A short time before Ida would have rebelled against a decision so much at variance with her inclinations,—would have remonstrated, or at least have murmured; but she had received too severe a lesson for its impression to be speedily effaced, and reproaching herself for the sigh which alone betrayed her disappointment, she hastened up-stairs to prepare a little parcel of necessaries to be taken to Mabel.
As Ida was putting up, with other articles, the Bible which she knew that her sister would especially welcome, she was unexpectedly joined by Mrs. Aumerle.
“You may leave that business to me,” said the lady, with more real kindness of intention than tenderness of manner; “your father says that it would be hard not to let you make one of the party, so you had better get ready for the journey at once.”

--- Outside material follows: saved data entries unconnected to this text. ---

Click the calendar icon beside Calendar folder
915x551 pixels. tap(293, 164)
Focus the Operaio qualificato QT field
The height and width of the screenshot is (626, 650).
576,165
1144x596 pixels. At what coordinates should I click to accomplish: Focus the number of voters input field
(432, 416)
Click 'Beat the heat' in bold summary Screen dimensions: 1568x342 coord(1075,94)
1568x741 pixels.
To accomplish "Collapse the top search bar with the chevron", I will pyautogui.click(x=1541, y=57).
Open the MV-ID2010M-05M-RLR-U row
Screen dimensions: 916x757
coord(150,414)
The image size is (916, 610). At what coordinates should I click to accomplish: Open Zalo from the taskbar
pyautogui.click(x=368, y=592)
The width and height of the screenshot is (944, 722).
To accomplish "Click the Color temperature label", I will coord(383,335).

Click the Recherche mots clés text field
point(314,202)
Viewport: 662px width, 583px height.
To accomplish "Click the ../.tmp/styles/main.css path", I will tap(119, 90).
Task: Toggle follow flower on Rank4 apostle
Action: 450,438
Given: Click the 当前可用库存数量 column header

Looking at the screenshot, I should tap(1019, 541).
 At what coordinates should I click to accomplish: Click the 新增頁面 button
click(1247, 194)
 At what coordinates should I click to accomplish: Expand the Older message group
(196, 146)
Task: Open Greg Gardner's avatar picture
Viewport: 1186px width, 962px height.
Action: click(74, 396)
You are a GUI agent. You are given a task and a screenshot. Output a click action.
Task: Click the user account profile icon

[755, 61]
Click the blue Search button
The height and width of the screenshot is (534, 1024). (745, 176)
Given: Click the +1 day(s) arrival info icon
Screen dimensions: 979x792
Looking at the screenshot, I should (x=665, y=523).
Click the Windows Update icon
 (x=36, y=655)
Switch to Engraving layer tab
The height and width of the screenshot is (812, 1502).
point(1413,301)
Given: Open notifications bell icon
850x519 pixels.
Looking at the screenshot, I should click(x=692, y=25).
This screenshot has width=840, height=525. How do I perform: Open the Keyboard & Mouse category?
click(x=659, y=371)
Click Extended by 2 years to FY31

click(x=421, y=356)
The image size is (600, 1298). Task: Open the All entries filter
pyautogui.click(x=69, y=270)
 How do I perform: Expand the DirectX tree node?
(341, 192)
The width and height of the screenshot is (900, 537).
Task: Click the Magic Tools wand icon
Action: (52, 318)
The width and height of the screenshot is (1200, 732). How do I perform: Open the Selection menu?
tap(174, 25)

Joyful at the permission, Ida hastened to make her little preparations; and Mrs. Aumerle, as she packed Mabel’s parcel, informed her step-daughter of the arrangements which she had herself made for the convenience of all. A messenger had been promptly despatched to the nearest neighbour who kept a carriage, to ask the loan of the conveyance to carry the travellers to the nearest railway station. Nothing that could insure the comfort of the vicar was forgotten when his carpet-bag was packed by the hands of his careful wife; Ida received sundry injunctions to watch over the health of her father, and the good housewife took care that the travellers should not fast on the way.
When the carriage drove away from the door of the vicarage, with its eager, anxious occupants, Mrs. Aumerle, following it to the gate, watched it from thence till it disappeared in a turn of the road. And thus the woman of sense soliloquised on events, past, present, and future:—
“How much trouble and misery has been caused by one act of selfish folly! Because Augustine—too great a genius, I suppose, to judge like a sensible man—fancies to roam through the clouds, and take with him a wilful, disobedient child, while a petulant girl eggs on her husband to follow so absurd an example, a whole family must be plunged into terror, grief, and alarm! I felt convinced from the first that all would end happily enough. Augustine has easily guided the balloon; it has floated quietly down at its leisure to some quiet meadow in Devon; and but for the poor earl’s shaken nerves, the whole affair to those most concerned has been nothing but a party of pleasure! It is we who have had to suffer for the senseless folly of others. There’s Ida has been looking like a spectre; and my dear, excellent husband is first almost crushed with sorrow, and then hurried off, at half-an-hour’s notice, to escort that half frantic countess to a husband who will probably refuse to see her! Well, well, I believe that of all senses common sense is the most uncommon!” and with a soothing conviction that a portion, at least, of the rare gift had been bestowed upon herself, Mrs. Aumerle quietly returned to her usual avocations.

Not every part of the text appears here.